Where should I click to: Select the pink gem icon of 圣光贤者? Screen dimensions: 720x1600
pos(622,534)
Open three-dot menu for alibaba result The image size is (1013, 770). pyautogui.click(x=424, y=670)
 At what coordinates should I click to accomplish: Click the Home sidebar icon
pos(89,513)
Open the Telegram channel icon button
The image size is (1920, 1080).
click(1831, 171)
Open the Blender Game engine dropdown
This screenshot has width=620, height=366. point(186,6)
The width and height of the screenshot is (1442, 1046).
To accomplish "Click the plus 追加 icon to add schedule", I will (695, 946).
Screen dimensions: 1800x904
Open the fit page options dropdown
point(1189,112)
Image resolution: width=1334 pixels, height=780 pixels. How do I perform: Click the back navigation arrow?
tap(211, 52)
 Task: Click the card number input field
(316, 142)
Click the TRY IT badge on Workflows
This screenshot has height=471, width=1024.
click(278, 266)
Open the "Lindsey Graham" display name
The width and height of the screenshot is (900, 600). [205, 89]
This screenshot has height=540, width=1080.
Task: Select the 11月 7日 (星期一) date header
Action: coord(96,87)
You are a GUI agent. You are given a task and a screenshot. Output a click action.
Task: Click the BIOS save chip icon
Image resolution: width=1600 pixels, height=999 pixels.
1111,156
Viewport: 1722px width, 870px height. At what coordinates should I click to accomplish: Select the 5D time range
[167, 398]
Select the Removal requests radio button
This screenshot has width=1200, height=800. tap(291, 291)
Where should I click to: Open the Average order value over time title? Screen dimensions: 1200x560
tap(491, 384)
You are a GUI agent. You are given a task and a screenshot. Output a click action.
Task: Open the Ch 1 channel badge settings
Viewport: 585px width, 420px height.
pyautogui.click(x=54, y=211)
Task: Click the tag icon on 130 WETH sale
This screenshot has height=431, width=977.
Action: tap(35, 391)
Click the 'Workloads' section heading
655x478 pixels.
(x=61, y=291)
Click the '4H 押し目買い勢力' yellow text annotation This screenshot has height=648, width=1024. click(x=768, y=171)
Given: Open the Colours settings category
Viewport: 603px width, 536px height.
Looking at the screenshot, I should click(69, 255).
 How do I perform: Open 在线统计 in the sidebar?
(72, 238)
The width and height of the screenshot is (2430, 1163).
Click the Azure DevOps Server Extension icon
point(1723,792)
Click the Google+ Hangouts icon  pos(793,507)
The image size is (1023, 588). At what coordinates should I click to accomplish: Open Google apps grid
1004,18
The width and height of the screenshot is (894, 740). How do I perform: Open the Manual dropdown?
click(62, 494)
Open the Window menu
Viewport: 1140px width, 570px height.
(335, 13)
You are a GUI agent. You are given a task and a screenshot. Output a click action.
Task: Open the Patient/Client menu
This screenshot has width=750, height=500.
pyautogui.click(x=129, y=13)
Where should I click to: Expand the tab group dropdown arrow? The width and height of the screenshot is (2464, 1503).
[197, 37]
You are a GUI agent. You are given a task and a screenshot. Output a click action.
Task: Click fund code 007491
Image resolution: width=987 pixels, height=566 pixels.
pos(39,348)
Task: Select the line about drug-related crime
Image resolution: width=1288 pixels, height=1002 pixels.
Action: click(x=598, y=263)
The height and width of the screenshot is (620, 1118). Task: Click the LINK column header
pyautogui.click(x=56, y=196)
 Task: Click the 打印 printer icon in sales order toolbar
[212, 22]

----------

• [PROBLEM TO SOLVE]
Lines wanted from the listing above: the line with "Task: Click the tag icon on 130 WETH sale" up to and including the line with "Task: Click fund code 007491". Please write them out exactly, adding nothing else.

• [ANSWER TO THIS PROBLEM]
Task: Click the tag icon on 130 WETH sale
This screenshot has height=431, width=977.
Action: tap(35, 391)
Click the 'Workloads' section heading
655x478 pixels.
(x=61, y=291)
Click the '4H 押し目買い勢力' yellow text annotation This screenshot has height=648, width=1024. click(x=768, y=171)
Given: Open the Colours settings category
Viewport: 603px width, 536px height.
Looking at the screenshot, I should click(69, 255).
 How do I perform: Open 在线统计 in the sidebar?
(72, 238)
The width and height of the screenshot is (2430, 1163).
Click the Azure DevOps Server Extension icon
point(1723,792)
Click the Google+ Hangouts icon  pos(793,507)
The image size is (1023, 588). At what coordinates should I click to accomplish: Open Google apps grid
1004,18
The width and height of the screenshot is (894, 740). How do I perform: Open the Manual dropdown?
click(62, 494)
Open the Window menu
Viewport: 1140px width, 570px height.
(335, 13)
You are a GUI agent. You are given a task and a screenshot. Output a click action.
Task: Open the Patient/Client menu
This screenshot has width=750, height=500.
pyautogui.click(x=129, y=13)
Where should I click to: Expand the tab group dropdown arrow? The width and height of the screenshot is (2464, 1503).
[197, 37]
You are a GUI agent. You are given a task and a screenshot. Output a click action.
Task: Click fund code 007491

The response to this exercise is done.